▶

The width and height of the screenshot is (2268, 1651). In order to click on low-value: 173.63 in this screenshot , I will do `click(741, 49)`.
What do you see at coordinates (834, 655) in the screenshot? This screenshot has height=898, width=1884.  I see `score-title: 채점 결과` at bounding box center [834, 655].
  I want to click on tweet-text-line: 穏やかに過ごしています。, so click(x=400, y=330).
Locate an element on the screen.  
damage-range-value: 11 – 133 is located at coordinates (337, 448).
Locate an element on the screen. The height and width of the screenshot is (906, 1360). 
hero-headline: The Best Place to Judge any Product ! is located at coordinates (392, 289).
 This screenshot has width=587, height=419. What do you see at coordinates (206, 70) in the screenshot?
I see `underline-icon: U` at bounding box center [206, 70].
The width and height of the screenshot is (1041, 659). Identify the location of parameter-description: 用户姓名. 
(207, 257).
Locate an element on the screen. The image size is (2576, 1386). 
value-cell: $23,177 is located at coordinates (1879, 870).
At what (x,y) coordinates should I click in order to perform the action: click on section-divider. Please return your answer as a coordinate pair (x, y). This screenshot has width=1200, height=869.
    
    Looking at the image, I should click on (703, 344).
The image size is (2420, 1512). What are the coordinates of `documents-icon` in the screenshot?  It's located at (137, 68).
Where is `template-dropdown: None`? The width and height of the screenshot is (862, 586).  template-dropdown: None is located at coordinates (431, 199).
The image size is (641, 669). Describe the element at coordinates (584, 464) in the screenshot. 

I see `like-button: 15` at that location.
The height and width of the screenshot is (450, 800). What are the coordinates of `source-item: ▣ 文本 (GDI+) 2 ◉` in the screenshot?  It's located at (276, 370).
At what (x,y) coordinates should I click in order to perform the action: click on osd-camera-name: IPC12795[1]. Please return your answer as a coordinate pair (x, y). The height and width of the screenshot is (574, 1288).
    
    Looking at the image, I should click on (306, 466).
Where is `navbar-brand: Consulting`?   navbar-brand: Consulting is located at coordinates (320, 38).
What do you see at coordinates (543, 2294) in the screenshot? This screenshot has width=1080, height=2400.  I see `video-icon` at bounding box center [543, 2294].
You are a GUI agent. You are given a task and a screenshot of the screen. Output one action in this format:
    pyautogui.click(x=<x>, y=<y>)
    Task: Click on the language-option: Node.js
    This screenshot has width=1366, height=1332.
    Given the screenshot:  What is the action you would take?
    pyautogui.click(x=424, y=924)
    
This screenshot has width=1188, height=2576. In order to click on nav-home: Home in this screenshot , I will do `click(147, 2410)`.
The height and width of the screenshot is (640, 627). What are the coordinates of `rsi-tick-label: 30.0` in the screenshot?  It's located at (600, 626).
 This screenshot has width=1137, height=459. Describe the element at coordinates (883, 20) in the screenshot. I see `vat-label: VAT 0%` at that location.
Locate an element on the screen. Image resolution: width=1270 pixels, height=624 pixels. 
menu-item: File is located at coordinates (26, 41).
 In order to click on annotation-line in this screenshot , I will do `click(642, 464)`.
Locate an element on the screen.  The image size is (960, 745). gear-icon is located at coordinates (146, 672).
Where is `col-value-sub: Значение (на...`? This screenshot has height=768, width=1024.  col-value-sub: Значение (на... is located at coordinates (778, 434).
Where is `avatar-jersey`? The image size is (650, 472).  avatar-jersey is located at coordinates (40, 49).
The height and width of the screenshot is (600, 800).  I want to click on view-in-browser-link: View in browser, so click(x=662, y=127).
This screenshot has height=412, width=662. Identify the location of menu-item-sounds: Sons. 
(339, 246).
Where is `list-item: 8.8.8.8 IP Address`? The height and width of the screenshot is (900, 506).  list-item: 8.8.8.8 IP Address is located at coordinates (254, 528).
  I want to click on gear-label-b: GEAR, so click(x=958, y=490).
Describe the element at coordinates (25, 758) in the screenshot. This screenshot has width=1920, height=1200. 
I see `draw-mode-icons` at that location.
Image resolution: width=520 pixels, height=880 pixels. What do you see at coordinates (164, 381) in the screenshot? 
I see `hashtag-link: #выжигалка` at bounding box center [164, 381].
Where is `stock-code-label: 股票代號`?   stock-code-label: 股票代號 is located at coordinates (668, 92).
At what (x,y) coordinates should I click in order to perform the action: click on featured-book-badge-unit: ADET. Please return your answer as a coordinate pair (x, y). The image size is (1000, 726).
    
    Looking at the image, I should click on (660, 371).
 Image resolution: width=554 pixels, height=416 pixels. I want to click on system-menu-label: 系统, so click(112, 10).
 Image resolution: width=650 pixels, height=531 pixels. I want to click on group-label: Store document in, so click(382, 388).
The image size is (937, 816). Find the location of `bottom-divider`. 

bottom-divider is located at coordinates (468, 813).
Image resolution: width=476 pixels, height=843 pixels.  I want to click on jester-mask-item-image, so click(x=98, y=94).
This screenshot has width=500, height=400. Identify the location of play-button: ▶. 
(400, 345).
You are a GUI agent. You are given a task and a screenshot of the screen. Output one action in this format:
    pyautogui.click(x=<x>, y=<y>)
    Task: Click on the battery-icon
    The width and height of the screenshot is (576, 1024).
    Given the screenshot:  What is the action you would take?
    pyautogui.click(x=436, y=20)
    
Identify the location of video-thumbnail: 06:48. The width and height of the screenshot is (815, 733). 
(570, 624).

◀

**Brief**: Copy out every item above word for word, without changing anything.

**Exercise solution**:
The width and height of the screenshot is (2268, 1651). In order to click on low-value: 173.63 in this screenshot , I will do `click(741, 49)`.
What do you see at coordinates (834, 655) in the screenshot? This screenshot has height=898, width=1884.  I see `score-title: 채점 결과` at bounding box center [834, 655].
  I want to click on tweet-text-line: 穏やかに過ごしています。, so click(x=400, y=330).
Locate an element on the screen.  
damage-range-value: 11 – 133 is located at coordinates (337, 448).
Locate an element on the screen. The height and width of the screenshot is (906, 1360). 
hero-headline: The Best Place to Judge any Product ! is located at coordinates (392, 289).
 This screenshot has width=587, height=419. What do you see at coordinates (206, 70) in the screenshot?
I see `underline-icon: U` at bounding box center [206, 70].
The width and height of the screenshot is (1041, 659). Identify the location of parameter-description: 用户姓名. 
(207, 257).
Locate an element on the screen. The image size is (2576, 1386). 
value-cell: $23,177 is located at coordinates (1879, 870).
At what (x,y) coordinates should I click in order to perform the action: click on section-divider. Please return your answer as a coordinate pair (x, y). This screenshot has width=1200, height=869.
    
    Looking at the image, I should click on (703, 344).
The image size is (2420, 1512). What are the coordinates of `documents-icon` in the screenshot?  It's located at (137, 68).
Where is `template-dropdown: None`? The width and height of the screenshot is (862, 586).  template-dropdown: None is located at coordinates (431, 199).
The image size is (641, 669). Describe the element at coordinates (584, 464) in the screenshot. 

I see `like-button: 15` at that location.
The height and width of the screenshot is (450, 800). What are the coordinates of `source-item: ▣ 文本 (GDI+) 2 ◉` in the screenshot?  It's located at (276, 370).
At what (x,y) coordinates should I click in order to perform the action: click on osd-camera-name: IPC12795[1]. Please return your answer as a coordinate pair (x, y). The height and width of the screenshot is (574, 1288).
    
    Looking at the image, I should click on (306, 466).
Where is `navbar-brand: Consulting`?   navbar-brand: Consulting is located at coordinates (320, 38).
What do you see at coordinates (543, 2294) in the screenshot? This screenshot has width=1080, height=2400.  I see `video-icon` at bounding box center [543, 2294].
You are a GUI agent. You are given a task and a screenshot of the screen. Output one action in this format:
    pyautogui.click(x=<x>, y=<y>)
    Task: Click on the language-option: Node.js
    This screenshot has width=1366, height=1332.
    Given the screenshot:  What is the action you would take?
    pyautogui.click(x=424, y=924)
    
This screenshot has width=1188, height=2576. In order to click on nav-home: Home in this screenshot , I will do `click(147, 2410)`.
The height and width of the screenshot is (640, 627). What are the coordinates of `rsi-tick-label: 30.0` in the screenshot?  It's located at (600, 626).
 This screenshot has width=1137, height=459. Describe the element at coordinates (883, 20) in the screenshot. I see `vat-label: VAT 0%` at that location.
Locate an element on the screen. Image resolution: width=1270 pixels, height=624 pixels. 
menu-item: File is located at coordinates (26, 41).
 In order to click on annotation-line in this screenshot , I will do `click(642, 464)`.
Locate an element on the screen.  The image size is (960, 745). gear-icon is located at coordinates (146, 672).
Where is `col-value-sub: Значение (на...`? This screenshot has height=768, width=1024.  col-value-sub: Значение (на... is located at coordinates (778, 434).
Where is `avatar-jersey`? The image size is (650, 472).  avatar-jersey is located at coordinates (40, 49).
The height and width of the screenshot is (600, 800).  I want to click on view-in-browser-link: View in browser, so click(x=662, y=127).
This screenshot has height=412, width=662. Identify the location of menu-item-sounds: Sons. 
(339, 246).
Where is `list-item: 8.8.8.8 IP Address`? The height and width of the screenshot is (900, 506).  list-item: 8.8.8.8 IP Address is located at coordinates (254, 528).
  I want to click on gear-label-b: GEAR, so click(x=958, y=490).
Describe the element at coordinates (25, 758) in the screenshot. This screenshot has width=1920, height=1200. 
I see `draw-mode-icons` at that location.
Image resolution: width=520 pixels, height=880 pixels. What do you see at coordinates (164, 381) in the screenshot? 
I see `hashtag-link: #выжигалка` at bounding box center [164, 381].
Where is `stock-code-label: 股票代號`?   stock-code-label: 股票代號 is located at coordinates (668, 92).
At what (x,y) coordinates should I click in order to perform the action: click on featured-book-badge-unit: ADET. Please return your answer as a coordinate pair (x, y). The image size is (1000, 726).
    
    Looking at the image, I should click on (660, 371).
 Image resolution: width=554 pixels, height=416 pixels. I want to click on system-menu-label: 系统, so click(112, 10).
 Image resolution: width=650 pixels, height=531 pixels. I want to click on group-label: Store document in, so click(382, 388).
The image size is (937, 816). Find the location of `bottom-divider`. 

bottom-divider is located at coordinates (468, 813).
Image resolution: width=476 pixels, height=843 pixels.  I want to click on jester-mask-item-image, so click(x=98, y=94).
This screenshot has width=500, height=400. Identify the location of play-button: ▶. 
(400, 345).
You are a GUI agent. You are given a task and a screenshot of the screen. Output one action in this format:
    pyautogui.click(x=<x>, y=<y>)
    Task: Click on the battery-icon
    The width and height of the screenshot is (576, 1024).
    Given the screenshot:  What is the action you would take?
    pyautogui.click(x=436, y=20)
    
Identify the location of video-thumbnail: 06:48. The width and height of the screenshot is (815, 733). 
(570, 624).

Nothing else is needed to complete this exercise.